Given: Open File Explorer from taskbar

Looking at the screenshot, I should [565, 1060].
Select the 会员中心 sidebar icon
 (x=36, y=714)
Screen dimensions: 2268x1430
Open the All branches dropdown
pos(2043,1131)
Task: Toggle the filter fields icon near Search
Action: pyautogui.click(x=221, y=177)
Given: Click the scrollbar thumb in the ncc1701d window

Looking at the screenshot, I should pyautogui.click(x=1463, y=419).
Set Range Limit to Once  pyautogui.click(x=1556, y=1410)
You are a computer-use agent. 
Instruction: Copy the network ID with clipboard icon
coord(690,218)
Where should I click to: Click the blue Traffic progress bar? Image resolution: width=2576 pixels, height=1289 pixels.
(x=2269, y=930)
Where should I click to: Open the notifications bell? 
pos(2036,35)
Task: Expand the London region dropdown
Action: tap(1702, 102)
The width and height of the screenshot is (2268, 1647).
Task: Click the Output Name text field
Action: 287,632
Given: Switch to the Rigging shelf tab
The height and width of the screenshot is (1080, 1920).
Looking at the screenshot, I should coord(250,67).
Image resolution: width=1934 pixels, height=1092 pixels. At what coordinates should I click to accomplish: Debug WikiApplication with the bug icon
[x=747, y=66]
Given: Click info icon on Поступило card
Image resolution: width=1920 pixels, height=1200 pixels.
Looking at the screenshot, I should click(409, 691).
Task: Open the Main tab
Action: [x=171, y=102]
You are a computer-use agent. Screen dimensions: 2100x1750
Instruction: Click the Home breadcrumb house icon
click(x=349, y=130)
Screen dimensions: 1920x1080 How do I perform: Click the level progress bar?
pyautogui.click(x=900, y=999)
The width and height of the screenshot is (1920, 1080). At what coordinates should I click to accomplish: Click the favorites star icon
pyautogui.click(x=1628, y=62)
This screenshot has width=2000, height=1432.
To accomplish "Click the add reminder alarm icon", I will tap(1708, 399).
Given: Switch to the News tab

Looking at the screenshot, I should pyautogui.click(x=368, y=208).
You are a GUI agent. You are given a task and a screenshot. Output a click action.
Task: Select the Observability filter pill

» WORK TASK:
Reproduce the data shown above exactly.

» OUTPUT BELOW:
Given: Open File Explorer from taskbar

Looking at the screenshot, I should [565, 1060].
Select the 会员中心 sidebar icon
 (x=36, y=714)
Screen dimensions: 2268x1430
Open the All branches dropdown
pos(2043,1131)
Task: Toggle the filter fields icon near Search
Action: pyautogui.click(x=221, y=177)
Given: Click the scrollbar thumb in the ncc1701d window

Looking at the screenshot, I should pyautogui.click(x=1463, y=419).
Set Range Limit to Once  pyautogui.click(x=1556, y=1410)
You are a computer-use agent. 
Instruction: Copy the network ID with clipboard icon
coord(690,218)
Where should I click to: Click the blue Traffic progress bar? Image resolution: width=2576 pixels, height=1289 pixels.
(x=2269, y=930)
Where should I click to: Open the notifications bell? 
pos(2036,35)
Task: Expand the London region dropdown
Action: tap(1702, 102)
The width and height of the screenshot is (2268, 1647).
Task: Click the Output Name text field
Action: 287,632
Given: Switch to the Rigging shelf tab
The height and width of the screenshot is (1080, 1920).
Looking at the screenshot, I should coord(250,67).
Image resolution: width=1934 pixels, height=1092 pixels. At what coordinates should I click to accomplish: Debug WikiApplication with the bug icon
[x=747, y=66]
Given: Click info icon on Поступило card
Image resolution: width=1920 pixels, height=1200 pixels.
Looking at the screenshot, I should click(409, 691).
Task: Open the Main tab
Action: [x=171, y=102]
You are a computer-use agent. Screen dimensions: 2100x1750
Instruction: Click the Home breadcrumb house icon
click(x=349, y=130)
Screen dimensions: 1920x1080 How do I perform: Click the level progress bar?
pyautogui.click(x=900, y=999)
The width and height of the screenshot is (1920, 1080). At what coordinates should I click to accomplish: Click the favorites star icon
pyautogui.click(x=1628, y=62)
This screenshot has width=2000, height=1432.
To accomplish "Click the add reminder alarm icon", I will tap(1708, 399).
Given: Switch to the News tab

Looking at the screenshot, I should pyautogui.click(x=368, y=208).
You are a GUI agent. You are given a task and a screenshot. Output a click action.
Task: Select the Observability filter pill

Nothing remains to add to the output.